Nov 16, 2005 08:13
I've been doing all I can to NOT think about what's happening right now. I went to my iWPS committee meeting on Monday night, even hung out a little afterwards to ensure that once I got home, I would be exhausted and immediately fall asleep. I threw myself into work yesterday, got so much ish done I almost have nothing to do today. I was going to try and hit the open mic last night, but I forgot all about having to be subsitute care-giver for my friend's mom who has Parkinson's and can't be alone for long. Anyway, in my very conscious attempt to NOT think about things, God/the Universe/fate/whatever had other plans for me (as usual) because as I'm driving to work this morning I realize that my daughter left the radio on. So I start channel flipping and hear this:
"Take your records, take your freedom
Take your memories I doan need 'em
Take your space and take your reasons
But you'll think of me
And take your cat and leave my sweater
'Cause we have nothing left to weather
In fact I'll feel a whole lot BETTER
But you'll think of me, you'll think of me
Someday I'm gonna run across your mind
Don't worry, I'll be fine
I'm gonna be alright
While you're sleeping with your pride
Wishing I could hold you tight
I'll be over you
And on with my life"
My brain gathers these words for processing while my heart relates to them and I find myself looking for tissue....AGAIN, dayum. I listen for the artist and song title and find out it's the dude that won the Entertainer of the Year award at the Country Music Awards. It didn't even sound like a country song....although the line "take your cat and leave my sweater" should have been some indication. I guess the moral of this story is, there are some forces stronger than me and if I am "supposed" to be thinking about and dealing with this situation, those forces are going to make sure I do it....no matter how I fight it. Maybe I wouldn't be so intent on fighting it if I could get some deep down, nitty gritty, honest answers from HIM....but I know I won't. So even in thinking about it and trying to deal with it, I'll be thinking about and dealing with the same old stuff....I'll be no more enlightened and the truth will still be out there, so what's the point?

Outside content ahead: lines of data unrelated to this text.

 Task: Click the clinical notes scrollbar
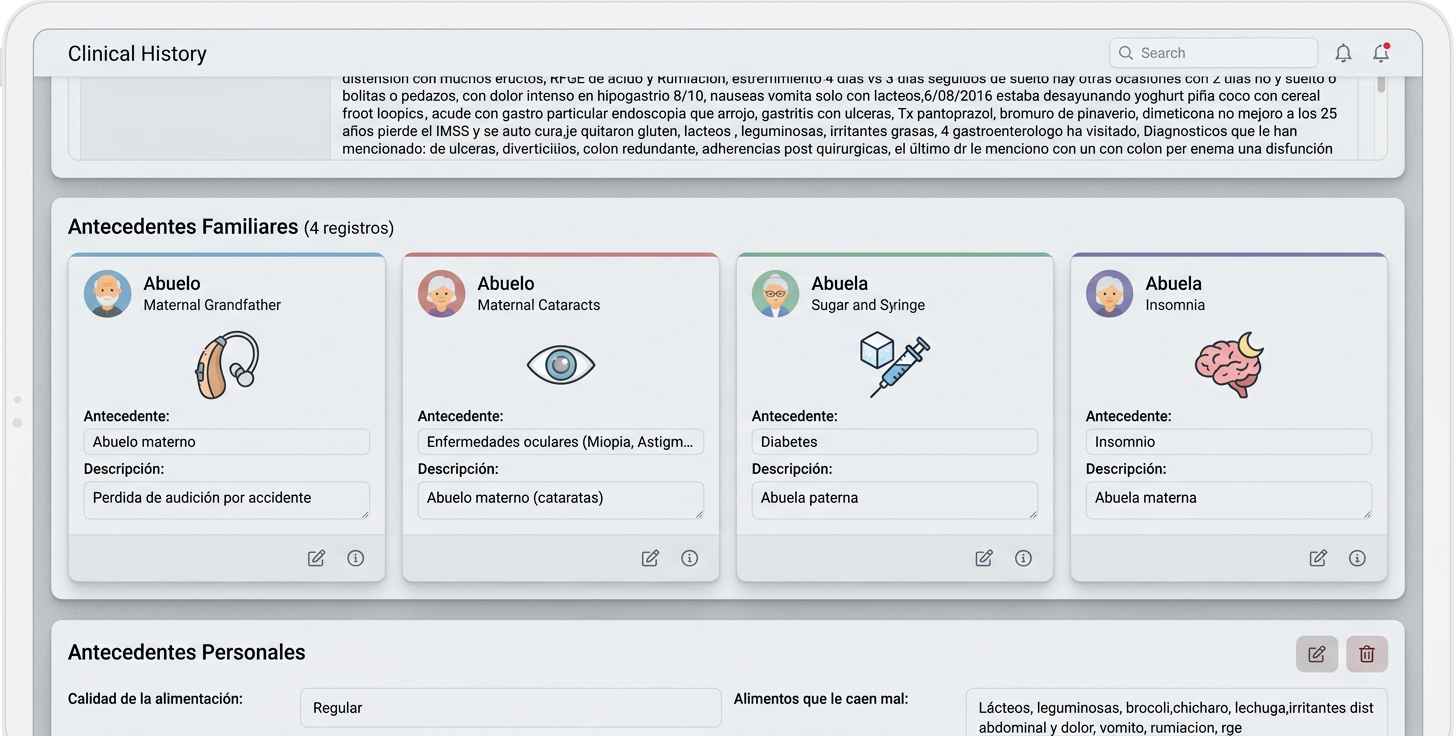tap(1381, 85)
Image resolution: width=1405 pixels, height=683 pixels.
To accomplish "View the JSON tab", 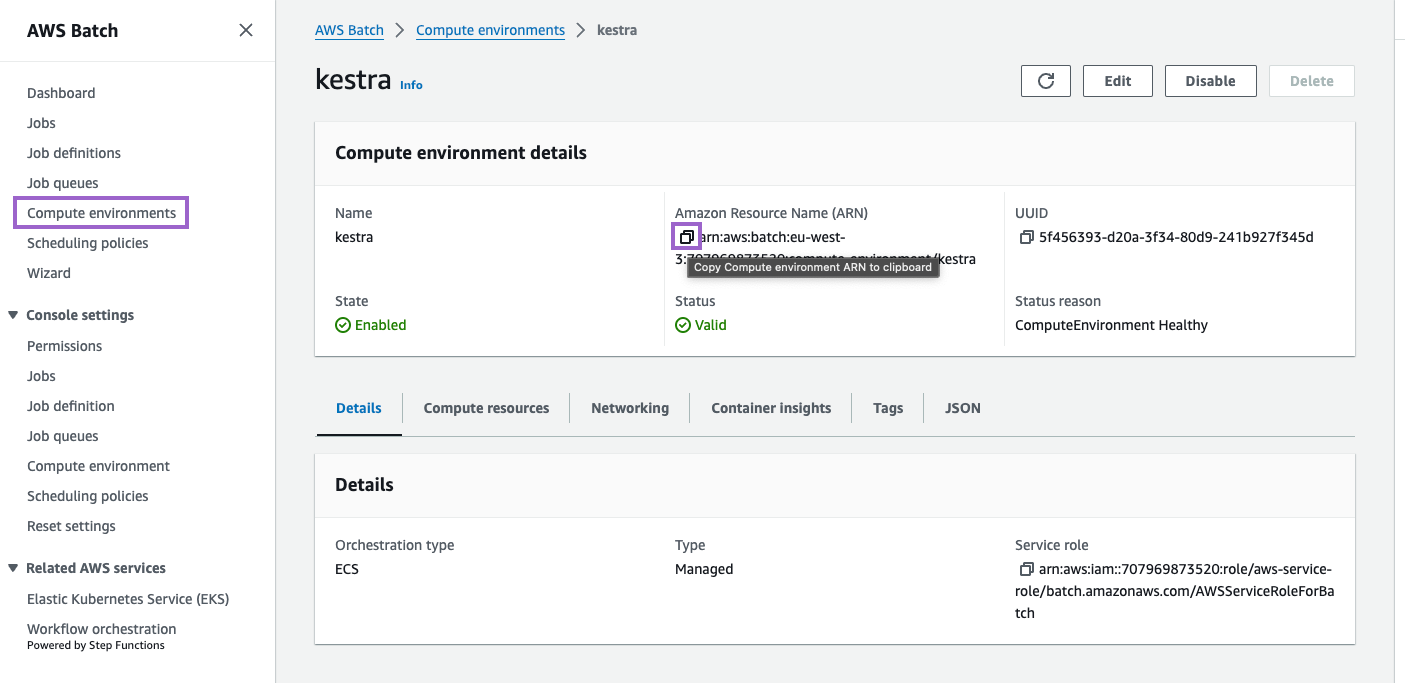I will [x=963, y=408].
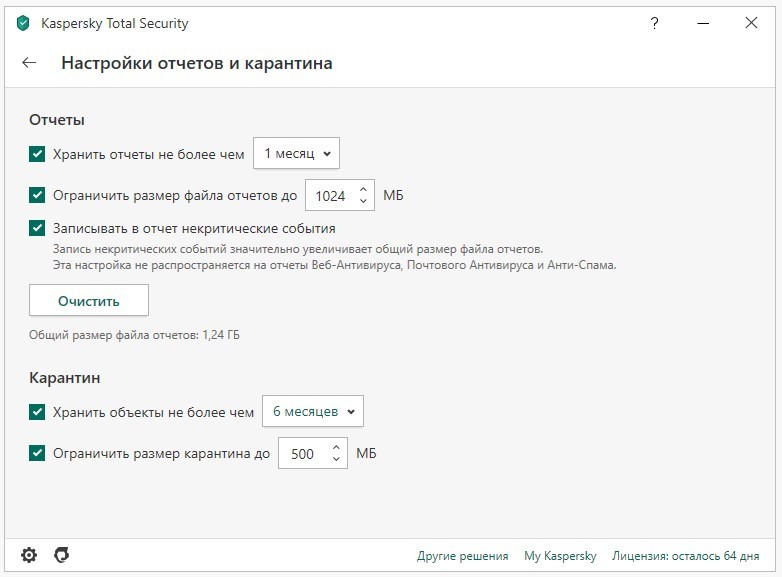The width and height of the screenshot is (782, 577).
Task: Open settings via the gear icon
Action: click(x=29, y=555)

The poem I started last week has been swimming around in my head. I want to finish it but I kept feeling a block. Finally, I sent it to a friend yesterday for some "professional" advice on it. I got some really good pointers and suggestions, things that could make a good piece extra good...only if I were to take his advice, I'd have to open up and REALLY put the passion in the piece....and I'm afraid to do that. He said that the poem is really good, but he could feel that I was holding back. I started thinking, maybe that is why I felt blocked....like I couldn't finish it...maybe *I* was blocking it by not allowing myself to fully open up and just let it all out on the page. So I started to revise it yesterday...and it was too painful (translation: I could no longer see the paper through the tears)....so I stopped. I did get some good revisions in though and my friend said he'll even help me turn it into something I can do at an open mic....when I'm ready.
I've decided to do some volunteer stuff. I need to be helping someone, doing something in the community...something. I can help others, feel good about myself again, and keep my mind off HIM. Sounds like a win/win situation.
I just wish I could see the purpose for good people going through so much pain.